I was very annoyed by this book.

serpnt View all 12 comments. Jan 19, Emily rated it liked it. This is the story of an excellent thought experiment, and for this reason I have learned much. However, as a geneticist researcher myself, I have to say that Narby is an excellent anthropologist but a dirt poor biologist.

His hypothesis is falsifiable and is therefore “scientific” but it is a poor hypothesis rooted in metaphor. I realize this was published two decades ago and the study of biology doesn’t stand still, so evidence used by Narby e. In addition, the falsifiability of evolution has been satisfactorily addressed by numerous scientists and philosophers and it is indeed a “theory” in the classic sense. My disappointment isn’t that his hypothesis is so unexpected which can be great!

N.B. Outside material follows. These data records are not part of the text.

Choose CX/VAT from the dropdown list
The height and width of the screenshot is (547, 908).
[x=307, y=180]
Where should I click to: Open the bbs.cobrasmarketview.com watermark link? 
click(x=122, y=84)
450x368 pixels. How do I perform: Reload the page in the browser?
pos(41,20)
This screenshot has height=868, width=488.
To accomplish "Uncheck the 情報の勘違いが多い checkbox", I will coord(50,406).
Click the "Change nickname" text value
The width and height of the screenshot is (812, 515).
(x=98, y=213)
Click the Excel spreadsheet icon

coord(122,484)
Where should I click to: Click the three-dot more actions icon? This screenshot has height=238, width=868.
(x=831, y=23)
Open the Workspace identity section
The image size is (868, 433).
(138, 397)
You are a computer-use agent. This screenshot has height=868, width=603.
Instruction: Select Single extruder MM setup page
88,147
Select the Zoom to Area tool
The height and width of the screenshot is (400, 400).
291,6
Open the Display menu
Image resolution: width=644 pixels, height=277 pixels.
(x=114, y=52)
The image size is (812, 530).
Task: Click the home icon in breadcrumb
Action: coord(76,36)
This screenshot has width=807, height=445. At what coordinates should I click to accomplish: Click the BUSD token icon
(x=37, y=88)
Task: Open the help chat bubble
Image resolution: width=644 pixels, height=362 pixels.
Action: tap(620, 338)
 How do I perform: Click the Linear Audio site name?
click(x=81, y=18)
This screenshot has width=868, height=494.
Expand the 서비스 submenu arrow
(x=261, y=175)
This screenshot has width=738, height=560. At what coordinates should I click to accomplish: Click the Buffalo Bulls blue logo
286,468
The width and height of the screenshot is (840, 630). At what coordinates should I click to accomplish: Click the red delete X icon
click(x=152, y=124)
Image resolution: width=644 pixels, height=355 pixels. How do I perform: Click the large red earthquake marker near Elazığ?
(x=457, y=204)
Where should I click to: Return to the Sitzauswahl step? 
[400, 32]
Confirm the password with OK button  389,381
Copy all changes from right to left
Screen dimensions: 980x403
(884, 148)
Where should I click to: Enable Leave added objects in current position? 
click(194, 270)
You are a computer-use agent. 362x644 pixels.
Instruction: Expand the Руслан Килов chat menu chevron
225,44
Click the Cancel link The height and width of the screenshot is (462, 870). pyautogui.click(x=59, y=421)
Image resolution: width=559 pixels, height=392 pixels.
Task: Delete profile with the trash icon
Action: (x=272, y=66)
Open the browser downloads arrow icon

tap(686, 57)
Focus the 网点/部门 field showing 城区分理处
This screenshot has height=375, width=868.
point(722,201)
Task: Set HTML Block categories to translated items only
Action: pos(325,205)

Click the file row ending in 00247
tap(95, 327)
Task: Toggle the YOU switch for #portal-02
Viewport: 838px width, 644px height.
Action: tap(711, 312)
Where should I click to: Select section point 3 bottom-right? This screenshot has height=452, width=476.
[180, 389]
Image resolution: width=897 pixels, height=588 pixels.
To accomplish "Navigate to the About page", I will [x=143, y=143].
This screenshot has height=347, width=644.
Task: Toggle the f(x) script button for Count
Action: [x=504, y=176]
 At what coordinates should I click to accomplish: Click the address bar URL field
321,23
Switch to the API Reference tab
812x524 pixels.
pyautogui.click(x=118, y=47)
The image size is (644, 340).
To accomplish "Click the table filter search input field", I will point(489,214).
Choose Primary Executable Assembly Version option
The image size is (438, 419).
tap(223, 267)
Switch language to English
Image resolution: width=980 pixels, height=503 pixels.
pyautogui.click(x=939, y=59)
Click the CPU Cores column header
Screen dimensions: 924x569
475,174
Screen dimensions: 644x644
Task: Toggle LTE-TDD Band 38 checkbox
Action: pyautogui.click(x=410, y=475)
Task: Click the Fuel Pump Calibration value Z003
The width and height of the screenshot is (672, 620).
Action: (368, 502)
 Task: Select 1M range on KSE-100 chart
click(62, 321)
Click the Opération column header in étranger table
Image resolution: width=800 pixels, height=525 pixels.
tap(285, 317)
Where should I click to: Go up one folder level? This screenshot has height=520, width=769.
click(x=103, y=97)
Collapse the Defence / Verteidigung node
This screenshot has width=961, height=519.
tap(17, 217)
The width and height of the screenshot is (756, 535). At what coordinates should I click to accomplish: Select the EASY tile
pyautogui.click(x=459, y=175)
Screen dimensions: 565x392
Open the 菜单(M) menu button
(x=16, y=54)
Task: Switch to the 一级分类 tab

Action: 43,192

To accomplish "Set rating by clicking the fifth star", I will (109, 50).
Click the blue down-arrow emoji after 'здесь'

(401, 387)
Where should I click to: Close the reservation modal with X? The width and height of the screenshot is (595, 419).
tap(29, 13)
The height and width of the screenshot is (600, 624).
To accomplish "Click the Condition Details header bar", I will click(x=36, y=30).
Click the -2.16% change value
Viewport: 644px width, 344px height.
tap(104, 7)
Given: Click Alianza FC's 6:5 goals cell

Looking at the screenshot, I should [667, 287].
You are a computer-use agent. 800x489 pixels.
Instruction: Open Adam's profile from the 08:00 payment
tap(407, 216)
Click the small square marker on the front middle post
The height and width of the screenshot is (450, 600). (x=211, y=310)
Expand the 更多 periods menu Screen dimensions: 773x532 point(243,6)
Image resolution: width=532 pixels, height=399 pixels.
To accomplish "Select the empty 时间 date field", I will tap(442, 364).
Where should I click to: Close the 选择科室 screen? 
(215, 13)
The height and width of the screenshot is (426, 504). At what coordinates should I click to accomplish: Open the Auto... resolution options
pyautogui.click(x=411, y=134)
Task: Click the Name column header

Biophotons from DNA ser;ent somehow communicate agricultural information to people while they’re under the influence of hallucinogens?? This is pseudoscience and provides no clsmic to support that this is how biophotons work. As an aside, biophotons appear to be released from the lipid membrane, which is the main area of cell-cell communication via visible light– not DNA.

I think zaney unexpected ideas in science are fascinating and can lead to unexpected breakthroughs and major paradigm shifts. In such instances, the burden of proof will always be on the hypothesizer. And, as somebody coming from within the field, I felt like his arguments were extremely weak and reflective of his poor knowledge of biology, which he himself admits to jeermy in the book.

In fact, he’s guilty of the same “cowboy science” he criticizes. Anyways, still worth a read though. It’s always a valuable reminder to pause, take a step back, and refocus. Aug 15, Laura rated it it was amazing.

This was a winner. Exactly the right balance between scholarship and accessibility. Almost half the book is made up of end notes and xerpent, and Dr. Narby is brave, cautious, and eloquent stating harby thesis: Since he’s a vetted scientist, this is no easy claim to make. Cozmic does he rely except but for a fraction of the book on his own experience with Ayahuasca, which is very limited, and one of the few things that I would have like This was a winner.